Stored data
====================

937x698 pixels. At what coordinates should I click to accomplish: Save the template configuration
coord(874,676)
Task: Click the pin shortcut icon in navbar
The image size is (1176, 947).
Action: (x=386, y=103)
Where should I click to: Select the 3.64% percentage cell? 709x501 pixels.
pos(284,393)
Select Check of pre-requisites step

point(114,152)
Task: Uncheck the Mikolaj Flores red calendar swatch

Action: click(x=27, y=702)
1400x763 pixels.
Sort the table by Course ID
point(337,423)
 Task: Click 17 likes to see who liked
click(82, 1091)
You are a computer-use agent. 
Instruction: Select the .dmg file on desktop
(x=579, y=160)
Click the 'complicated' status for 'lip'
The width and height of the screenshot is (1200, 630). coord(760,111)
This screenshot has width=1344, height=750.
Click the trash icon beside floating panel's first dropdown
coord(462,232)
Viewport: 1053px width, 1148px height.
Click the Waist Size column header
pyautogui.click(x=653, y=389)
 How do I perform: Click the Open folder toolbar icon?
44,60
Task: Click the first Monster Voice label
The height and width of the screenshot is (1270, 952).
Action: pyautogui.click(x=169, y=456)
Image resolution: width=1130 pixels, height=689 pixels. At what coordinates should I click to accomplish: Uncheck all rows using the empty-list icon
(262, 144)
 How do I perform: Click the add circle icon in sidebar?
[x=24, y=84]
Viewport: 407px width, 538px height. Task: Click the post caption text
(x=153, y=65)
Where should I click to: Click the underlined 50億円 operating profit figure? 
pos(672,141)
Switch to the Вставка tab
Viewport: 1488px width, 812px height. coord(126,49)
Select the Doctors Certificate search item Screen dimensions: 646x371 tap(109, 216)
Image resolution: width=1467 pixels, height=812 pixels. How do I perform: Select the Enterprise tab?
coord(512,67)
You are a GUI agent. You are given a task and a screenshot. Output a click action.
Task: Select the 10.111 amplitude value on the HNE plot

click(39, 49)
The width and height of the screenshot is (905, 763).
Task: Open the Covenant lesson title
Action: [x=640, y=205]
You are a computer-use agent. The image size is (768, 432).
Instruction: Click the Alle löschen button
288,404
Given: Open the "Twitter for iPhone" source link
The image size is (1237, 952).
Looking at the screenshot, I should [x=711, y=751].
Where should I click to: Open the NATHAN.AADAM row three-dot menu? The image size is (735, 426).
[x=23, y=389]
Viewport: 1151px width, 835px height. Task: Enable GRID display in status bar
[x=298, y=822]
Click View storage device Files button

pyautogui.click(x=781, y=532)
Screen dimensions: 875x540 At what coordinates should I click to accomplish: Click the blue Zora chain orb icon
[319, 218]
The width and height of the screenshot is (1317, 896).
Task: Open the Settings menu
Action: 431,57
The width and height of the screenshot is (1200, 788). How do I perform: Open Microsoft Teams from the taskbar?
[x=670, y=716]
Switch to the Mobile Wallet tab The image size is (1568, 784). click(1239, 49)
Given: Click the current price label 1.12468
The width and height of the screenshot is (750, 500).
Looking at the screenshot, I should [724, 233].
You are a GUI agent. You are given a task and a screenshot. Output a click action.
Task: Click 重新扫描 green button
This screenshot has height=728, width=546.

====================

## Exercise details
Identify every line above with the string "agent" in it. Copy those lines.

## Your solution
You are a computer-use agent. 
You are a GUI agent. You are given a task and a screenshot. Output a click action.
You are a computer-use agent. The image size is (768, 432).
You are a GUI agent. You are given a task and a screenshot. Output a click action.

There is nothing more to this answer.